I have had 7 major events in my life so far that have radically changed my life and my way of thinking.  Most of them you have read about in these tales but because they have so much meaning to me I am going to tell you about them one last time, so you can skip over this part if you want to but it will be mercifully short.

The first major event was that I was born an epileptic and I knew from a very early age that I was going to die.  I cannot take any credit for this event, as it was preordained.  However, having death as my constant companion has influenced my entire life.  Perhaps these other events were preordained too but that’s something I will never know.  It may all be just a pleasant fantasy that we have a little something to do with our Fates.  Because, as human beings we like to think that we are capable of thinking things through then carrying out our wants and desires with resolute action.  But as I said, who knows?

The next major event happened when I first took LSD.  It showed me that I really did have a choice in my life.  That I did not have to follow the old way the way I was brought up to believe.  I could think and be anything I could imagine and that all choices were equally valid.  Also amazingly, I could be happy.  If it hadn't been for LSD I would have probably always believed The Big Lie and worse, lived it.

The next one was being turned on to the I Ching.  It tempered the freedom of LSD with wisdom and compassion.  Yes, it says there are unlimited choices in life but a person can make themselves strong and give meaning to their life by consciencely limiting their choices and by remaining true to themselves.  And of course, everything changes, nothing is permanent.  So roll with the punches little white boy.

Shortly after I started doing the I Ching, Carlos Castenada's book, "The Teachings of Don Juan, A Yaque Way of Knowledge" came out.  This book showed me that there was still real majick in the world.  Not circus magic or Bible type miracles, but majick and miracles in every day life.  The total mind blowing Majickal Miracle of Life, Love and Conscienceness on this Wonderful Planet in this Awesome Universe.  WE EXIST NOW!  What could be more majickal and miraculous than this.

After that came the all the mystical psychic experiences that I have had.  Maybe the shrinks are correct, maybe they are just delusions or psychotic breaks with reality.  I freely admit that I could be dead wrong.  Maybe The Big Lie is really the only true reality, but what the hey, my reality works for me.  It's my majick, my myth, my miracle and has always strengthened me and sustained me, has always been correct and it has never let me down.  What more can you ask from a belief structure.  I have total faith in my reality and it in turn supports me.  I am content.

Next is the ride that I got with the astrophysicist while hitching in the Rocky’s.  I know that some of you probably think that I just made her up as a vehicle for my demented view of reality but the ride really did happen.  We did discuss all of the things that I have reported.  Sure, it's not verbatim and we did talk for over three hours, but the conversation is accurate in it’s content.  She really blew my mind and it took me years of thinking about it before I finally understood what she had said.
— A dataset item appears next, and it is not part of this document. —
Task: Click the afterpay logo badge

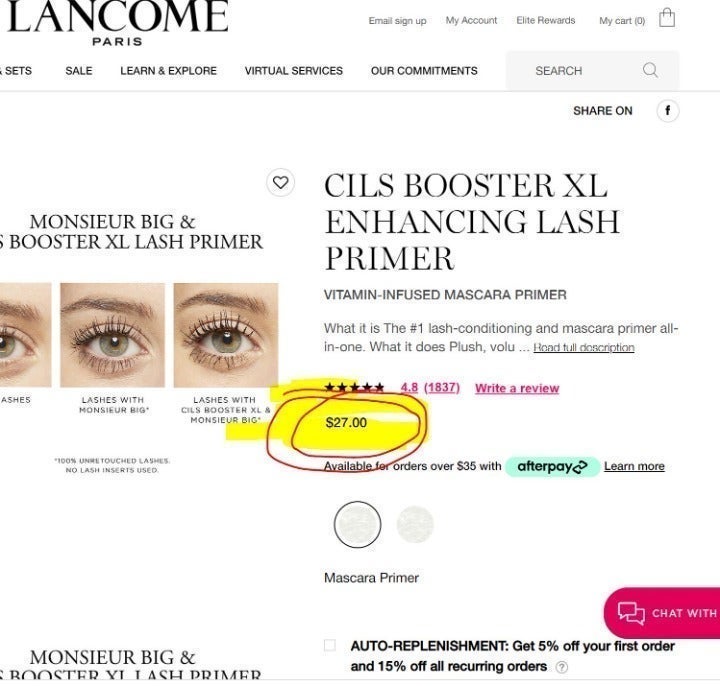Action: point(552,467)
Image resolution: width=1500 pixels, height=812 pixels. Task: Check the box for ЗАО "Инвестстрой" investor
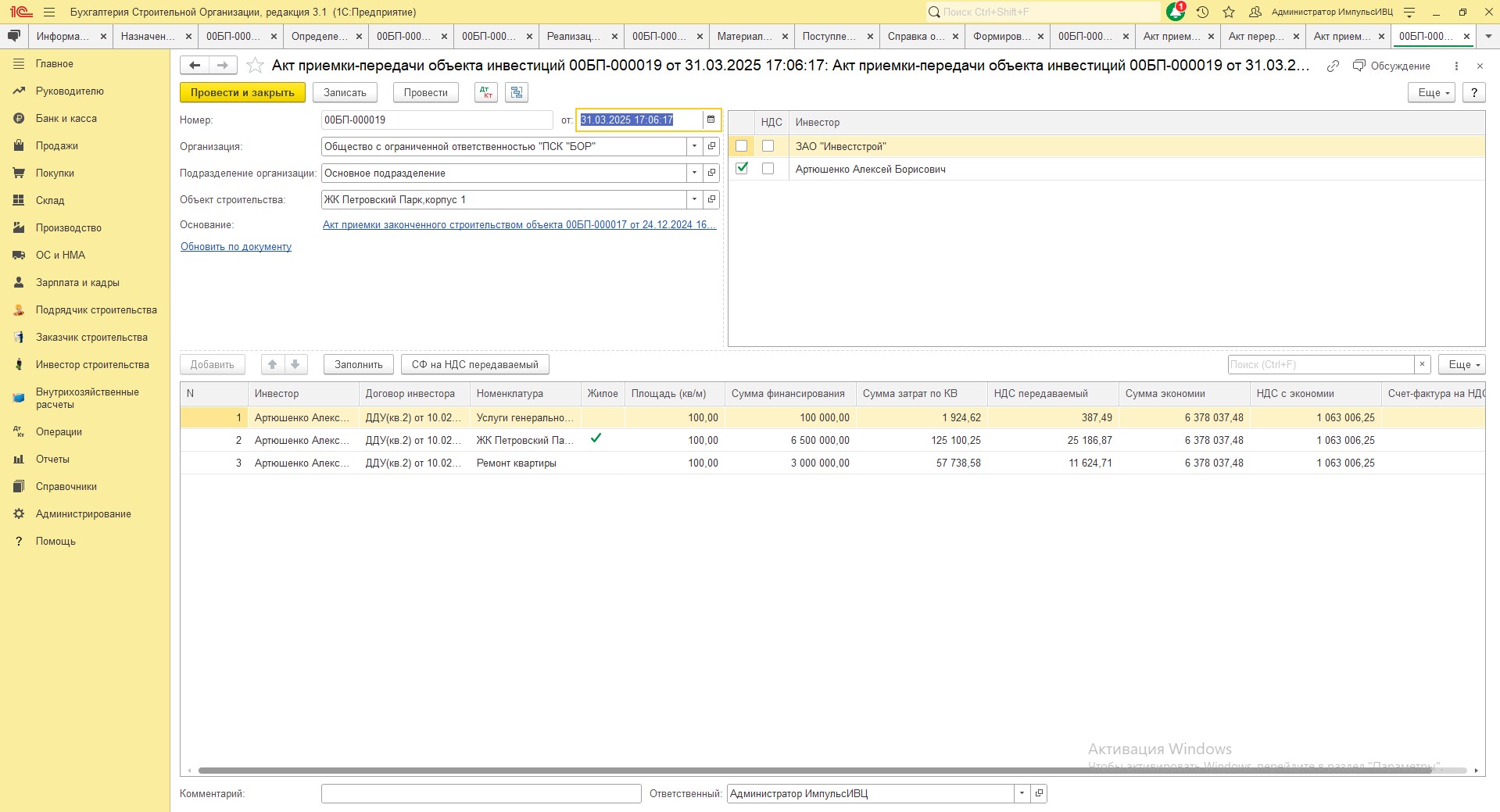pos(742,145)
Although I now believe it’s not “I perceive therefore I appear to be” as she stated but “I perceive therefore I act.”  When I finally did understand what she was saying, it scared the living hell out of me.  “Reality is nothing more than simple Faith in our own belief structure that we make up as we go a long.”  Now it gives me comfort.

The last major event in my life is living with and loving, and being loved by Kelly.  If it hadn't been for her, all the rest of the things would not have mattered even one little bit.  In fact, they probably would have driven me completely insane.  It is our Love for each other and of our Life together that gives me Joy and keeps me going.  What a Woman!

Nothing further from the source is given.